(Dataset records)
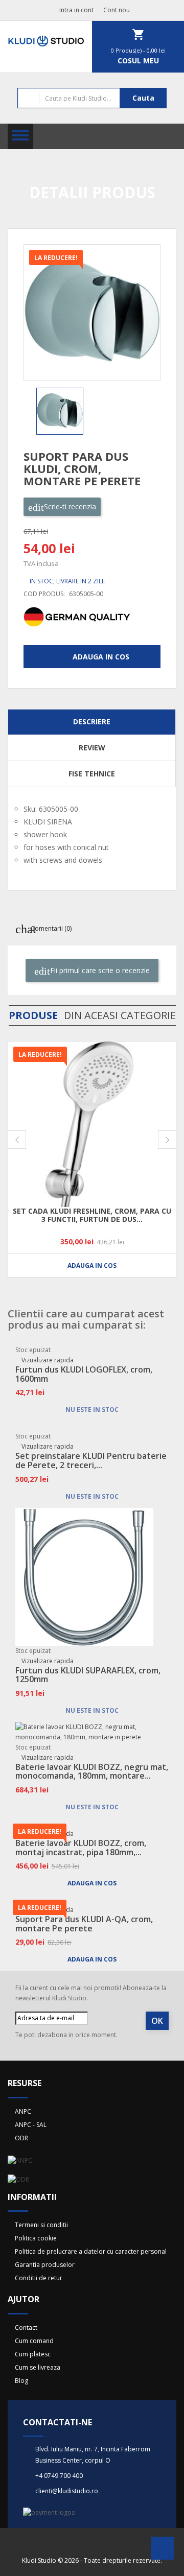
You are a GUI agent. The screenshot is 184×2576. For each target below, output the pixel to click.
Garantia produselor (45, 2264)
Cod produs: (44, 593)
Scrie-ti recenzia (69, 506)
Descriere (91, 721)
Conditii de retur (38, 2278)
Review (92, 747)
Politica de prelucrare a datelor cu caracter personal (91, 2251)
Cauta (143, 98)
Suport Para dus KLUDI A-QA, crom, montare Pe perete (84, 1923)
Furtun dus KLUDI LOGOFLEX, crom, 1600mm (83, 1374)
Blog (21, 2380)
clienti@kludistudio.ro (66, 2491)
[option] (62, 411)
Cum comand (34, 2340)
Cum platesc (33, 2354)
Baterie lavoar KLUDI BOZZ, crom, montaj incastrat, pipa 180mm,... (80, 1847)
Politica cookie (36, 2238)
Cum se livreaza (37, 2367)
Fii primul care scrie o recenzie (99, 970)
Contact (26, 2327)
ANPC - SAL (31, 2124)
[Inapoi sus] (162, 2551)
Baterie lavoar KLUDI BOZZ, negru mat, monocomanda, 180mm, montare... (91, 1771)
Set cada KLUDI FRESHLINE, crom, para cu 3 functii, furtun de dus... (92, 1214)
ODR (21, 2138)
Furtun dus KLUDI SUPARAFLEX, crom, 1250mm (87, 1675)
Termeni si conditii (41, 2224)
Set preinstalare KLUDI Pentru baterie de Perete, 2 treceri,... (91, 1460)
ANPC (23, 2111)
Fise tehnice (91, 773)
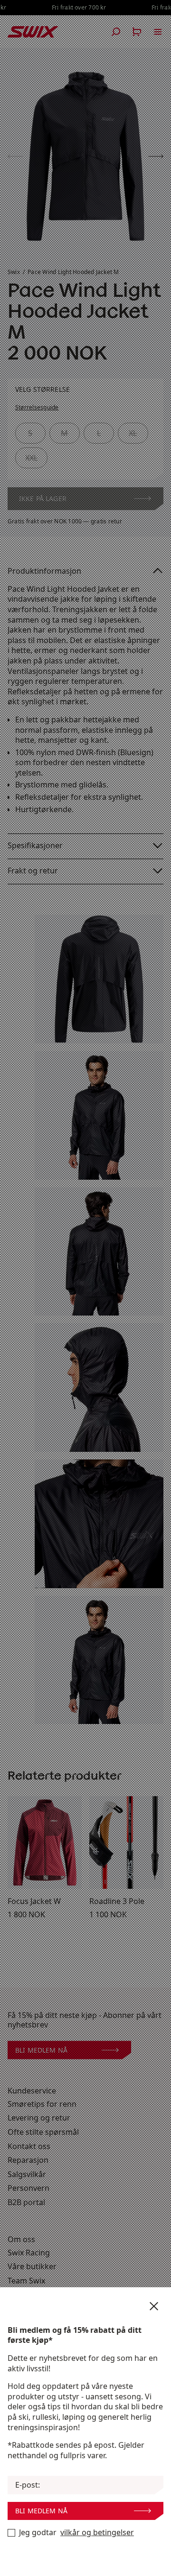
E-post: (27, 2485)
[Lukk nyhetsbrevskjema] (153, 2306)
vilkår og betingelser (97, 2533)
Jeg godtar (76, 2533)
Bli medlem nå (41, 2510)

### EXERCISE DESCRIPTION
Without the pictures, retype each line of the records above exactly.

### OUTPUT FOR THIS TASK
You are a GUI agent. The screenshot is 184×2576. For each target below, output the pixel to click.
Garantia produselor (45, 2264)
Cod produs: (44, 593)
Scrie-ti recenzia (69, 506)
Descriere (91, 721)
Conditii de retur (38, 2278)
Review (92, 747)
Politica de prelucrare a datelor cu caracter personal (91, 2251)
Cauta (143, 98)
Suport Para dus KLUDI A-QA, crom, montare Pe perete (84, 1923)
Furtun dus KLUDI LOGOFLEX, crom, 1600mm (83, 1374)
Blog (21, 2380)
clienti@kludistudio.ro (66, 2491)
[option] (62, 411)
Cum comand (34, 2340)
Cum platesc (33, 2354)
Baterie lavoar KLUDI BOZZ, crom, montaj incastrat, pipa 180mm,... (80, 1847)
Politica cookie (36, 2238)
Cum se livreaza (37, 2367)
Fii primul care scrie o recenzie (99, 970)
Contact (26, 2327)
ANPC - SAL (31, 2124)
[Inapoi sus] (162, 2551)
Baterie lavoar KLUDI BOZZ, negru mat, monocomanda, 180mm, montare... (91, 1771)
Set cada KLUDI FRESHLINE, crom, para cu 3 functii, furtun de dus... (92, 1214)
ODR (21, 2138)
Furtun dus KLUDI SUPARAFLEX, crom, 1250mm (87, 1675)
Termeni si conditii (41, 2224)
Set preinstalare KLUDI Pentru baterie de Perete, 2 treceri,... (91, 1460)
ANPC (23, 2111)
Fise tehnice (91, 773)
E-post: (27, 2485)
[Lukk nyhetsbrevskjema] (153, 2306)
vilkår og betingelser (97, 2533)
Jeg godtar (76, 2533)
Bli medlem nå (41, 2510)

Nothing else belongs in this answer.